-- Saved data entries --
*** Block opens ***

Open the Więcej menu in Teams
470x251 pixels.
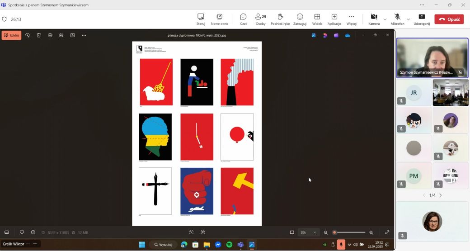click(351, 19)
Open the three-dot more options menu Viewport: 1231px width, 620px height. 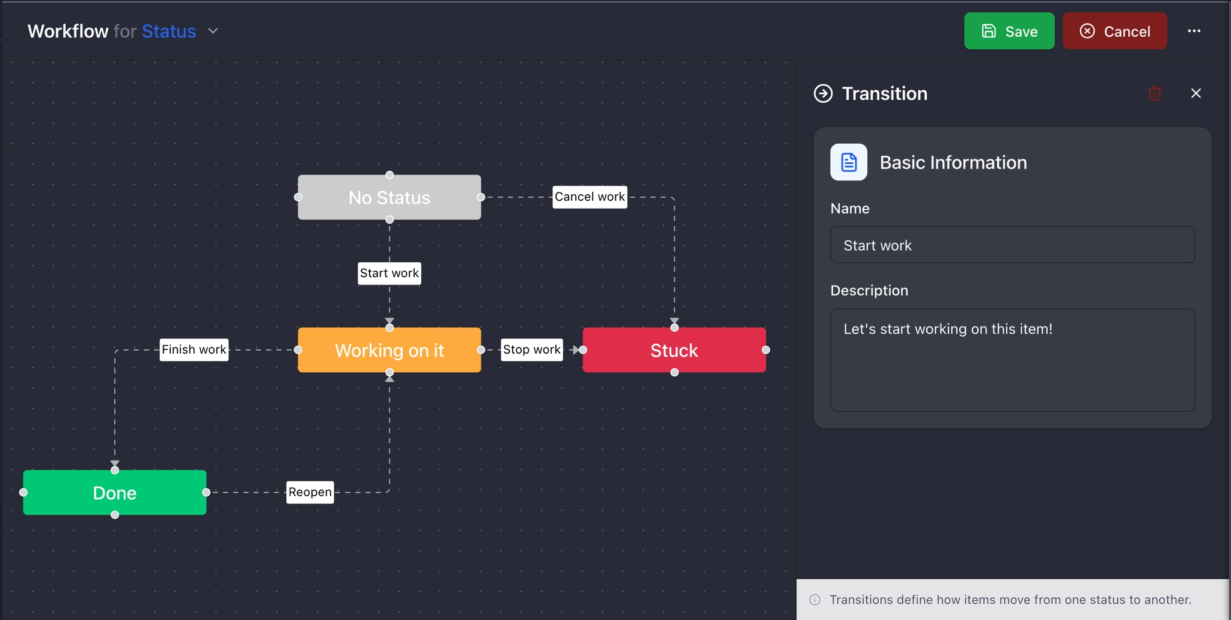click(x=1194, y=31)
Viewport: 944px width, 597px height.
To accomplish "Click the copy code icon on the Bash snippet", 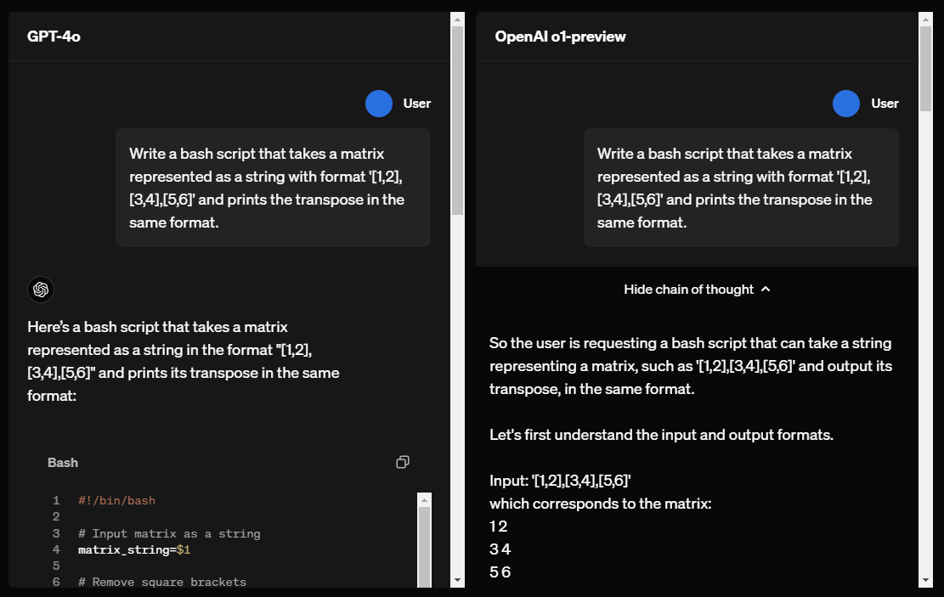I will (402, 462).
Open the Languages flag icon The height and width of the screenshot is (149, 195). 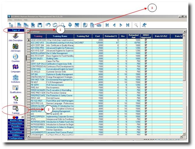point(16,67)
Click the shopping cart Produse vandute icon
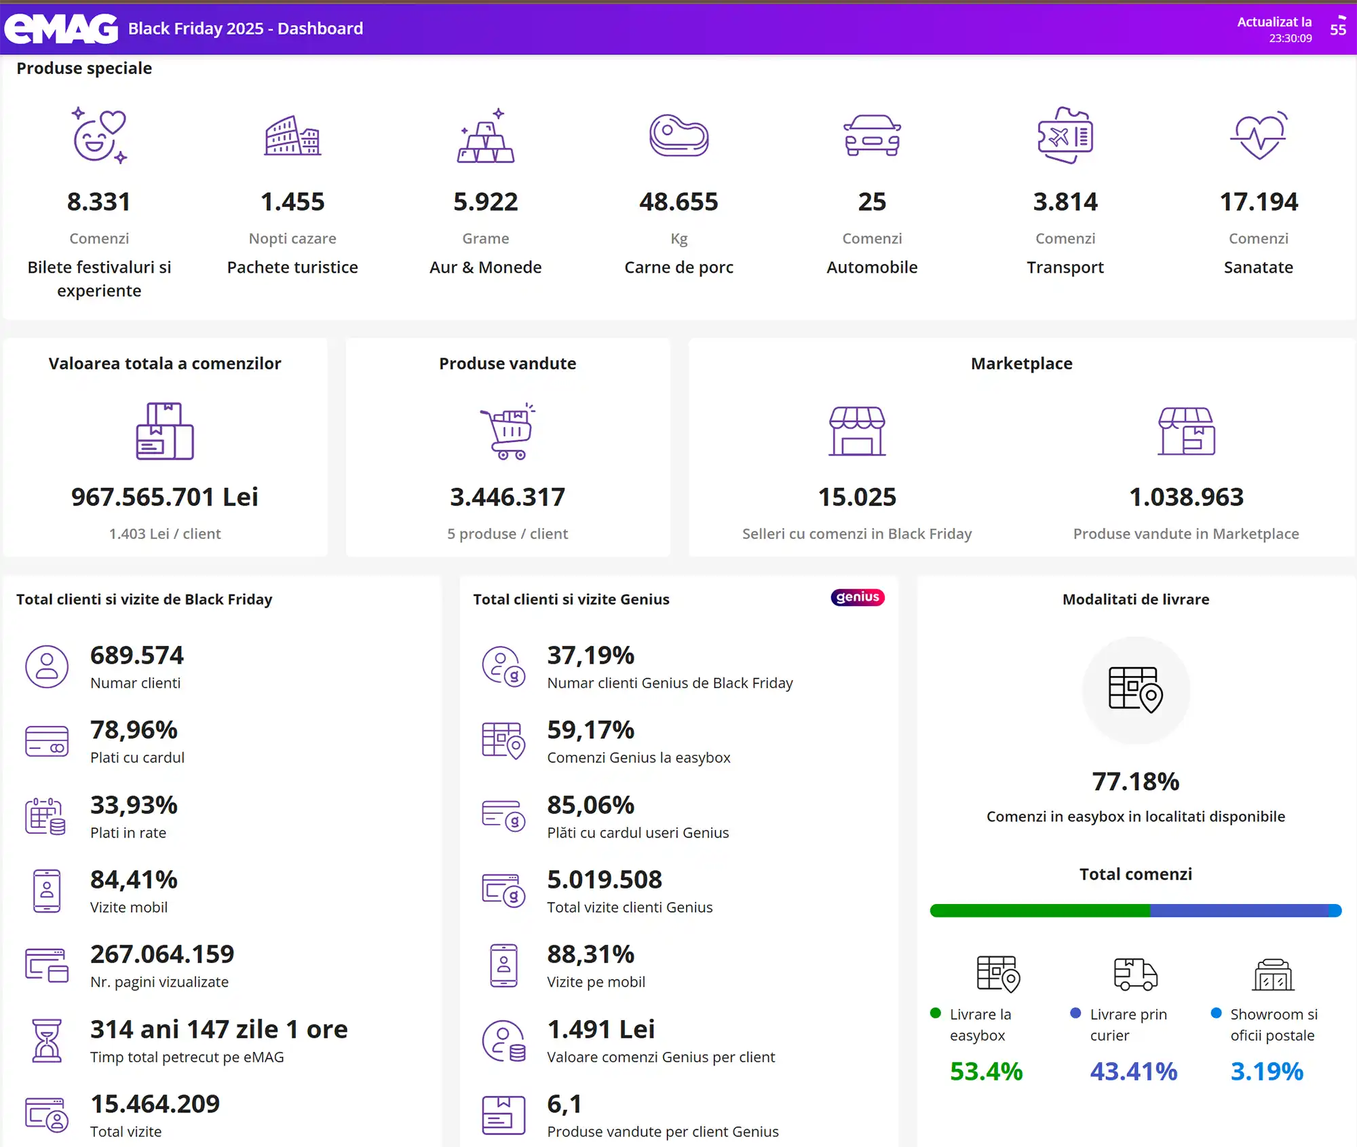 tap(508, 431)
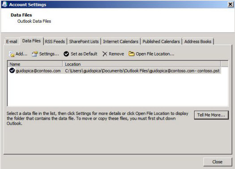This screenshot has height=169, width=235.
Task: Open the RSS Feeds tab
Action: [55, 41]
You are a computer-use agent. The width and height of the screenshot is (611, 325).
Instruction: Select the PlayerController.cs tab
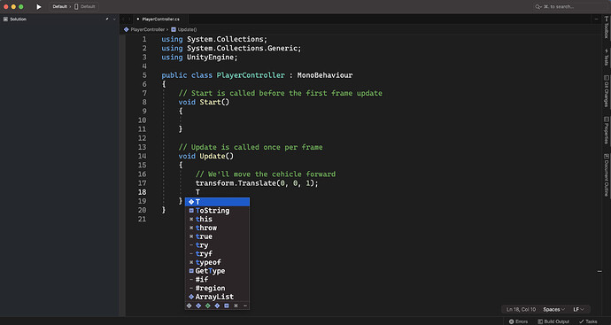tap(160, 19)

*** Block closes ***

-- GOAL OF THE EXERCISE --
What do the lines above say from the line containing "You are a computer-use" through the last line? Quote them exactly, both ends included, and leave out the pictures.

-- OUTPUT OF THE TASK --
You are a computer-use agent. The width and height of the screenshot is (611, 325).
Instruction: Select the PlayerController.cs tab
tap(160, 19)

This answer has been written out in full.